War der Mitarbeiter des Landesamts für Verfassungsschutz Baden-Württemberg am Mordtag auf dem Weg nach Heilbronn, wie es die amtierende Präsidentin des Nachrichtendienstes sagt. Oder war er auf dem Rückweg aus Heilbronn, wie es ihr Vorgänger dem Untersuchungsausschuss des Bundestags zu Protokoll gab. Wollte der V-Mann-Führer einen neuen Informanten aus der islamistischen Szene an diesem Tag treffen? Oder einen aus der rechtsextremen, wie es Kollegen wissen wollen.

Wie eng war der Chef des rechtsextremen Ku-Klux-Klans (KKK), Achim Schmid, mit den Unterstützern des NSU in Thüringen vernetzt? Zumal der Kapuzenmann auch ein Informant der baden-württembergischen Verfassungsschützer war, wie das Innenministerium im Herbst einräumte.

„Überfällig, dass sich das Parlament der offenen Fragen annimmt“

Fragen, die schwerlich auch die Ermittlungsgruppe „Umfeld“ klären dürfte, die Innenminister Reinhold Gall (SPD) beauftragte, offene Fragen im Zusammenhang mit dem Polizistenmord und den Beziehungen des NSU in den Südwesten zu beantworten. Mit dem Verweis auf den inzwischen mehrfach angekündigten und doch überfälligen Abschlussbericht der Fahnder blockierten Gall und die SPD-Fraktion bislang, dass ein parlamentarischer Untersuchungsausschuss sich diesen Fragen widmet.

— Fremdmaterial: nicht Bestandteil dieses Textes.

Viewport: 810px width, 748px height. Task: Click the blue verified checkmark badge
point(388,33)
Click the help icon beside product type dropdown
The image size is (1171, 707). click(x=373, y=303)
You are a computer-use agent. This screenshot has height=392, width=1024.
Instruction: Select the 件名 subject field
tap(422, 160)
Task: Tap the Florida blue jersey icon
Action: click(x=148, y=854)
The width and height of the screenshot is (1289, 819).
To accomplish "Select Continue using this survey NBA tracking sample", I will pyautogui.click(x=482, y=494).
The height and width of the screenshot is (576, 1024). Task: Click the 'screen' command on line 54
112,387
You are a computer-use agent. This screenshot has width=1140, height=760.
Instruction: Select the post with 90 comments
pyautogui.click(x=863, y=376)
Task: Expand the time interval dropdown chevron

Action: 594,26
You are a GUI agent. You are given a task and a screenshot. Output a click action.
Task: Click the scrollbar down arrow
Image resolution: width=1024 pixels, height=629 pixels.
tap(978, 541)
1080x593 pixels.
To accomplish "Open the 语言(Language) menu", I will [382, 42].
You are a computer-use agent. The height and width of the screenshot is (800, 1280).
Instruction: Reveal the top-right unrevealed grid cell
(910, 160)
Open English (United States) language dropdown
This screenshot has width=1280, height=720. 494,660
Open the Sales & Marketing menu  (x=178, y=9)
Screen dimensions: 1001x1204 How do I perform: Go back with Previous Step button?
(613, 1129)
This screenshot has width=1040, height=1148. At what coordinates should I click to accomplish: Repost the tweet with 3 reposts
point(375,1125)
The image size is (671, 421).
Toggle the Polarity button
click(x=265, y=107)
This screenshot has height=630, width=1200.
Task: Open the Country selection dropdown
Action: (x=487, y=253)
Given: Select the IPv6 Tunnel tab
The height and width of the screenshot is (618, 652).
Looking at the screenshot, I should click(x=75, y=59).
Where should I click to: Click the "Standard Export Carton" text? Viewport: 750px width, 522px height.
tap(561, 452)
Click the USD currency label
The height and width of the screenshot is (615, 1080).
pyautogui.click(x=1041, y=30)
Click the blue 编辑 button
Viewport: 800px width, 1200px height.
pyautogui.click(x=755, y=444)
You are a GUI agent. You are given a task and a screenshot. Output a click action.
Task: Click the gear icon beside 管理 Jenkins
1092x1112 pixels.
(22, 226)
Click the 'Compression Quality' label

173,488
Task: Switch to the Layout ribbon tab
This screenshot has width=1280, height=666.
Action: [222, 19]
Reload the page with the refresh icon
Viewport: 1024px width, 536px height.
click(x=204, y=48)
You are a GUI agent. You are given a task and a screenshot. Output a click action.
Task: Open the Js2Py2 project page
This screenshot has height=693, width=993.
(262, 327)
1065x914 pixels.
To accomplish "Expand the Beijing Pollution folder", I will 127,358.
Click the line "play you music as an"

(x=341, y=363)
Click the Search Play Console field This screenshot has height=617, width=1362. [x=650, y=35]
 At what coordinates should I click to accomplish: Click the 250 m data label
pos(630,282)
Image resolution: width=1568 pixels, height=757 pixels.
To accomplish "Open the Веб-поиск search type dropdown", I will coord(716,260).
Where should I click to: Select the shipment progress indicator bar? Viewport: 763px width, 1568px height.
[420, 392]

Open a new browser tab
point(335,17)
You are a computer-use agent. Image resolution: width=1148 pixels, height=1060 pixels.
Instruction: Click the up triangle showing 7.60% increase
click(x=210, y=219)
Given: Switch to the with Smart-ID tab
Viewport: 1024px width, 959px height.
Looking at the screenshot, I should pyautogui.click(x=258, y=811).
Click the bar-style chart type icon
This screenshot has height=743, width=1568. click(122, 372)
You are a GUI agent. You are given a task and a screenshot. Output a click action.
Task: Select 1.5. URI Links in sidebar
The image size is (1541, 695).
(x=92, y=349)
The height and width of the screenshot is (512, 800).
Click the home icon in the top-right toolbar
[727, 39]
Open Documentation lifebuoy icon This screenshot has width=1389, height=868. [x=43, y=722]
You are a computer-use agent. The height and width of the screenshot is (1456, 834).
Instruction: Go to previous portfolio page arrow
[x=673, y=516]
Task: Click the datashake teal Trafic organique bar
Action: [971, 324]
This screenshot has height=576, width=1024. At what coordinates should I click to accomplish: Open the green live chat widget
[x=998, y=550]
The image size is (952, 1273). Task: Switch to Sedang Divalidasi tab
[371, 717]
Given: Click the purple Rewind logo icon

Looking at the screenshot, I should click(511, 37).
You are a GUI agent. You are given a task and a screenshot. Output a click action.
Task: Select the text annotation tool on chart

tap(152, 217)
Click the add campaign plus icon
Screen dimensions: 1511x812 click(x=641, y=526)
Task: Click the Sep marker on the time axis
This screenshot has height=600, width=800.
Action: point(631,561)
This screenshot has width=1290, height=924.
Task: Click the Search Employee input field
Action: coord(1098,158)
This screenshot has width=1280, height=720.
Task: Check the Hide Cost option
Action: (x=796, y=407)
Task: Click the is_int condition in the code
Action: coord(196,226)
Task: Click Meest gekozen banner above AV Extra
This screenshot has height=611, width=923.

Den aber fordern inzwischen die meisten Anwälte der NSU-Opfer im Münchener Verfahren. Stellvertretend für sie hält es Mehmet Daimagüler „für überfällig, dass sich das Parlament der offenen Fragen annimmt“. Schützenhilfe bekommt er von Clemens Binninger, der für die CDU im Untersuchungsausschuss des Bundestags zu den Spuren und Taten der Rechtsextremisten recherchierte. Gerade einmal zweieinhalb Tage habe das Gremium in Berlin sich mit dem Thema NSU und Baden-Württemberg beschäftigt. Andere Bundesländer, sagt der Christdemokrat, hätten „in einer solchen Situation einen Untersuchungsausschuss gebildet“.